EXTRACTED TEXT below:

- Active: 23 June 1966 - present
- Country: Pakistan
- Allegiance: Pakistan Armed Forces
- Branch: Pakistan Air Force
- Type: Squadron
- Role: Military communications, Freight,
- Part of: No. 35 Wing
- Airbase: PAF Base Nur Khan
- Nickname: Albatross
- Mascot: Albatross
- Engagements: 2005 Kashmir Earthquake

Aircraft flown
- Trainer: T-6 Harvard MFI-17 Mushshak
- Transport: Piper M600 Harbin Y-12 Embraer Phenom 100 Beechcraft Baron Piper Seneca-II

= No. 41 Squadron PAF =

No. 41 VIP Communication Squadron nicknamed Albatross is a military communications unit of the Pakistan Air Force. It is part of the 35th Air Mobility Wing, Federal Air Command and is located at PAF Base Nur Khan.

End of EXTRACTED TEXT.

#### WHAT IS EXPECTED:
Carry on the text about No. 41 Squadron of the Pakistan Air Force from the point where it stops. The data that comes next is separate material with no connection to the text about No. 41 Squadron.

EXTRACTED RECORDS below:

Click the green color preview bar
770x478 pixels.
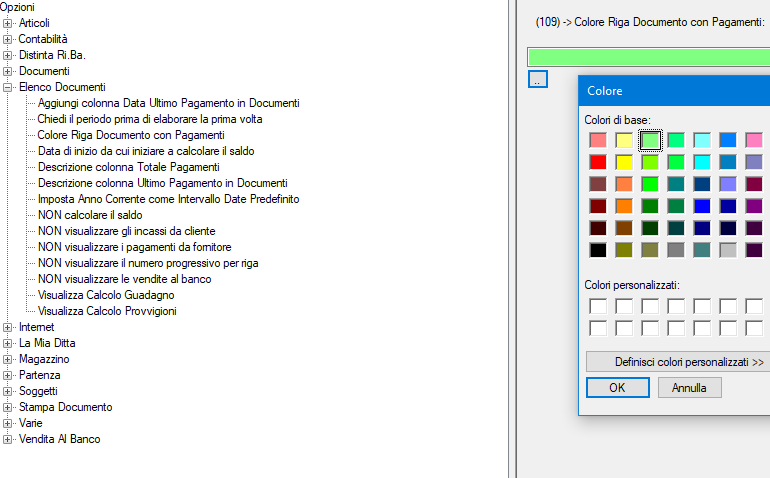tap(648, 56)
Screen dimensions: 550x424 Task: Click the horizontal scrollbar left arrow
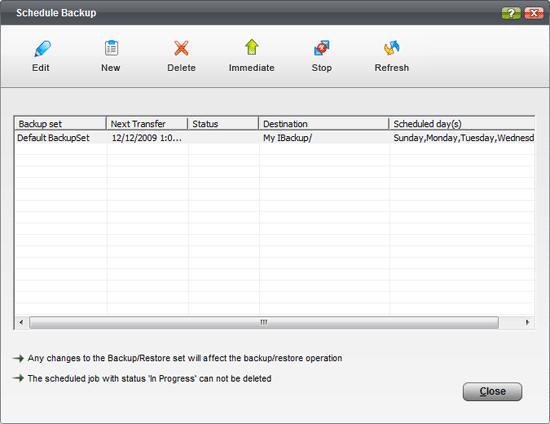(21, 322)
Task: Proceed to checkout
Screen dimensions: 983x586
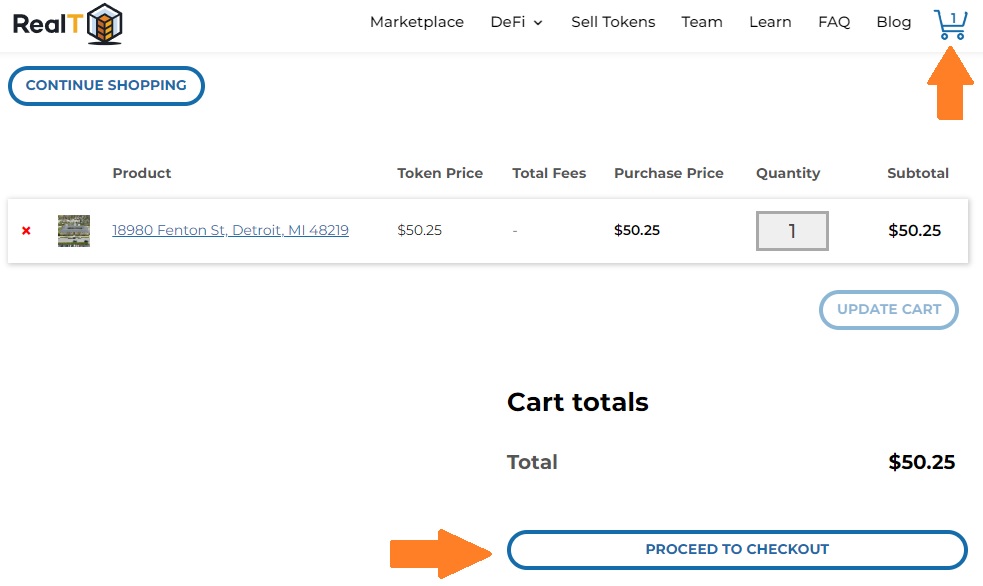Action: (x=736, y=549)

End of EXTRACTED RECORDS.

#### TASK RESULT:
== History ==
The squadron's history traces back to the No. 41 Light Communications Flight which was raised at PAF Base Peshawar on 23 June 1966. It flew one Beechcraft, one Aero commander and one T-6G Harvard carrying out light transportation and communication duties including freight, mail and transport of PAF personnel. The mid-1970s saw four new Cessna 172 inducted into the squadron.

In 1985, the flight was re-established as the No. 41 VIP Light Communications Squadron and was shifted to PAF Base Nur Khan in 1988 where its offices were accommodated in mobile huts. In 1991, four Cessna-172 were purchased from the PIA. In October 1987, a government owned Piper Seneca-II was transferred from the Pakistan Atomic Energy Commission and added into the squadron's fleet. By 1993, the squadron started trials for the Harbin Y-12 which were successful with subsequent inductions of two Y-12s. In 1996, an MFI-17 was added to the squadron's fleet. In 1997, the squadron's offices were shifted to the HQ building of the No. 35 Wing.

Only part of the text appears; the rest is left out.